Line by line, restate the material exactly.
Provided records: Begin
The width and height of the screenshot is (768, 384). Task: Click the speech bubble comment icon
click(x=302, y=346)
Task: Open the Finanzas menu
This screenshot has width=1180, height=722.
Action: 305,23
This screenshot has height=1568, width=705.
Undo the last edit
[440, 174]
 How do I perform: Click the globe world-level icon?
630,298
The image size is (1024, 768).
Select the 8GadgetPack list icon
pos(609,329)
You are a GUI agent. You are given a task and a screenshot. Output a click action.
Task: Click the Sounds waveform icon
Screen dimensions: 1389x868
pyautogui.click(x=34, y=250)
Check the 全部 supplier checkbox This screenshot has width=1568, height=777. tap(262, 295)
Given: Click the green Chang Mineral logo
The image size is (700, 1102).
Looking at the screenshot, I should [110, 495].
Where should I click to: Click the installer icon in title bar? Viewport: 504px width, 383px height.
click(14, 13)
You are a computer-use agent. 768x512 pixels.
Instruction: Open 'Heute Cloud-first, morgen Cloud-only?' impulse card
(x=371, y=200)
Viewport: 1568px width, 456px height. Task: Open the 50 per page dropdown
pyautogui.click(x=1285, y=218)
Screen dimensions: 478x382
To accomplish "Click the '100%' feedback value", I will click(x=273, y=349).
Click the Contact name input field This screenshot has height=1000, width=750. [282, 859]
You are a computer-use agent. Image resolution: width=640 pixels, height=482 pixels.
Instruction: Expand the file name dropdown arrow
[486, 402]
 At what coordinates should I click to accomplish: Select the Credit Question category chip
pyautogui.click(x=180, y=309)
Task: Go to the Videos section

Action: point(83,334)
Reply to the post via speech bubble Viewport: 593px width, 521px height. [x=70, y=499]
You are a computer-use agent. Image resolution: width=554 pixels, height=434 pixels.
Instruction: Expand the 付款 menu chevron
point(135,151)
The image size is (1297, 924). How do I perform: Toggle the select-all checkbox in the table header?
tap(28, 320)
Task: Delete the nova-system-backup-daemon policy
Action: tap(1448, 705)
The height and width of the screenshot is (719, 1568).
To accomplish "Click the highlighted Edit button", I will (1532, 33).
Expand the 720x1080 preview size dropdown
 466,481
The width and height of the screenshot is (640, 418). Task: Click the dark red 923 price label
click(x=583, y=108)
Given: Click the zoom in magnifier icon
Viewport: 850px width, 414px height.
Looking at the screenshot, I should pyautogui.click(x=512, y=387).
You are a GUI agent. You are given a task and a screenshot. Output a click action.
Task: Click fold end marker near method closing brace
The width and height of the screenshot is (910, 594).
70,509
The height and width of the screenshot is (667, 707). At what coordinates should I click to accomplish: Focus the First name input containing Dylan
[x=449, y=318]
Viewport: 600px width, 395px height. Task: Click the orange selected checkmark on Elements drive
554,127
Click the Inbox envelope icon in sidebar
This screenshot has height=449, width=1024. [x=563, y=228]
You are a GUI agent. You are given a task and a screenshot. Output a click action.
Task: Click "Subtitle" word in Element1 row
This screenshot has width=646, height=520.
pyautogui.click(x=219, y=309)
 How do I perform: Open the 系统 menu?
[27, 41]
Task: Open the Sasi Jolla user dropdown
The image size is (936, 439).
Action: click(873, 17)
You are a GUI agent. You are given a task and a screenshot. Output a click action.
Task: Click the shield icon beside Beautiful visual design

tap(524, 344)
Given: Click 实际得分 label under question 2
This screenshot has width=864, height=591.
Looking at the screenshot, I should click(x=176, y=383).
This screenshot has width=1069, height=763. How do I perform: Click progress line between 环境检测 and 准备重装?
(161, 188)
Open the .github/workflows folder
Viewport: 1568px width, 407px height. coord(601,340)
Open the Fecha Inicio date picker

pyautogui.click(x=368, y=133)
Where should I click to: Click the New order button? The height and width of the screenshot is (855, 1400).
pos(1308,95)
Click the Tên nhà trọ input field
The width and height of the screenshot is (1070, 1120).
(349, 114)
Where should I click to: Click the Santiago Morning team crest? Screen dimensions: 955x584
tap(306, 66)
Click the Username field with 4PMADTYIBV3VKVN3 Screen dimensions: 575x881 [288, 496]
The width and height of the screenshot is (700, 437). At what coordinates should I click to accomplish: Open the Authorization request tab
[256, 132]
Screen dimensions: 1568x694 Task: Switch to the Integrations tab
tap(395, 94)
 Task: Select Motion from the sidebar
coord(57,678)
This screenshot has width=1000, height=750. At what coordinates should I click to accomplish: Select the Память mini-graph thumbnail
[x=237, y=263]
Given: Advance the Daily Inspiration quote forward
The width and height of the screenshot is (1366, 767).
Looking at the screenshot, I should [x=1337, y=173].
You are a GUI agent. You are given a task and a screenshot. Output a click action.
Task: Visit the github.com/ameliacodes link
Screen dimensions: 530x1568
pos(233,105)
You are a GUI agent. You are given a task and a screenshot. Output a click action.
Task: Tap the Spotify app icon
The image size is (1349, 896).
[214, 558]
Provided records: End
* **Answer box**:
The width and height of the screenshot is (768, 384). Task: Click the speech bubble comment icon
click(x=302, y=346)
Task: Open the Finanzas menu
This screenshot has width=1180, height=722.
Action: 305,23
This screenshot has height=1568, width=705.
Undo the last edit
[440, 174]
 How do I perform: Click the globe world-level icon?
630,298
The image size is (1024, 768).
Select the 8GadgetPack list icon
pos(609,329)
You are a GUI agent. You are given a task and a screenshot. Output a click action.
Task: Click the Sounds waveform icon
Screen dimensions: 1389x868
pyautogui.click(x=34, y=250)
Check the 全部 supplier checkbox This screenshot has width=1568, height=777. tap(262, 295)
Given: Click the green Chang Mineral logo
The image size is (700, 1102).
Looking at the screenshot, I should [110, 495].
Where should I click to: Click the installer icon in title bar? Viewport: 504px width, 383px height.
click(14, 13)
You are a computer-use agent. 768x512 pixels.
Instruction: Open 'Heute Cloud-first, morgen Cloud-only?' impulse card
(x=371, y=200)
Viewport: 1568px width, 456px height. Task: Open the 50 per page dropdown
pyautogui.click(x=1285, y=218)
Screen dimensions: 478x382
To accomplish "Click the '100%' feedback value", I will click(x=273, y=349).
Click the Contact name input field This screenshot has height=1000, width=750. [282, 859]
You are a computer-use agent. Image resolution: width=640 pixels, height=482 pixels.
Instruction: Expand the file name dropdown arrow
[486, 402]
 At what coordinates should I click to accomplish: Select the Credit Question category chip
pyautogui.click(x=180, y=309)
Task: Go to the Videos section

Action: point(83,334)
Reply to the post via speech bubble Viewport: 593px width, 521px height. [x=70, y=499]
You are a computer-use agent. Image resolution: width=554 pixels, height=434 pixels.
Instruction: Expand the 付款 menu chevron
point(135,151)
The image size is (1297, 924). How do I perform: Toggle the select-all checkbox in the table header?
tap(28, 320)
Task: Delete the nova-system-backup-daemon policy
Action: tap(1448, 705)
The height and width of the screenshot is (719, 1568).
To accomplish "Click the highlighted Edit button", I will (1532, 33).
Expand the 720x1080 preview size dropdown
 466,481
The width and height of the screenshot is (640, 418). Task: Click the dark red 923 price label
click(x=583, y=108)
Given: Click the zoom in magnifier icon
Viewport: 850px width, 414px height.
Looking at the screenshot, I should pyautogui.click(x=512, y=387).
You are a GUI agent. You are given a task and a screenshot. Output a click action.
Task: Click fold end marker near method closing brace
The width and height of the screenshot is (910, 594).
70,509
The height and width of the screenshot is (667, 707). At what coordinates should I click to accomplish: Focus the First name input containing Dylan
[x=449, y=318]
Viewport: 600px width, 395px height. Task: Click the orange selected checkmark on Elements drive
554,127
Click the Inbox envelope icon in sidebar
This screenshot has height=449, width=1024. [x=563, y=228]
You are a GUI agent. You are given a task and a screenshot. Output a click action.
Task: Click "Subtitle" word in Element1 row
This screenshot has width=646, height=520.
pyautogui.click(x=219, y=309)
 How do I perform: Open the 系统 menu?
[27, 41]
Task: Open the Sasi Jolla user dropdown
The image size is (936, 439).
Action: click(873, 17)
You are a GUI agent. You are given a task and a screenshot. Output a click action.
Task: Click the shield icon beside Beautiful visual design

tap(524, 344)
Given: Click 实际得分 label under question 2
This screenshot has width=864, height=591.
Looking at the screenshot, I should click(x=176, y=383).
This screenshot has width=1069, height=763. How do I perform: Click progress line between 环境检测 and 准备重装?
(161, 188)
Open the .github/workflows folder
Viewport: 1568px width, 407px height. coord(601,340)
Open the Fecha Inicio date picker

pyautogui.click(x=368, y=133)
Where should I click to: Click the New order button? The height and width of the screenshot is (855, 1400).
pos(1308,95)
Click the Tên nhà trọ input field
The width and height of the screenshot is (1070, 1120).
(349, 114)
Where should I click to: Click the Santiago Morning team crest? Screen dimensions: 955x584
tap(306, 66)
Click the Username field with 4PMADTYIBV3VKVN3 Screen dimensions: 575x881 [288, 496]
The width and height of the screenshot is (700, 437). At what coordinates should I click to accomplish: Open the Authorization request tab
[256, 132]
Screen dimensions: 1568x694 Task: Switch to the Integrations tab
tap(395, 94)
 Task: Select Motion from the sidebar
coord(57,678)
This screenshot has width=1000, height=750. At what coordinates should I click to accomplish: Select the Память mini-graph thumbnail
[x=237, y=263]
Given: Advance the Daily Inspiration quote forward
The width and height of the screenshot is (1366, 767).
Looking at the screenshot, I should [x=1337, y=173].
You are a GUI agent. You are given a task and a screenshot. Output a click action.
Task: Visit the github.com/ameliacodes link
Screen dimensions: 530x1568
pos(233,105)
You are a GUI agent. You are given a task and a screenshot. Output a click action.
Task: Tap the Spotify app icon
The image size is (1349, 896).
[214, 558]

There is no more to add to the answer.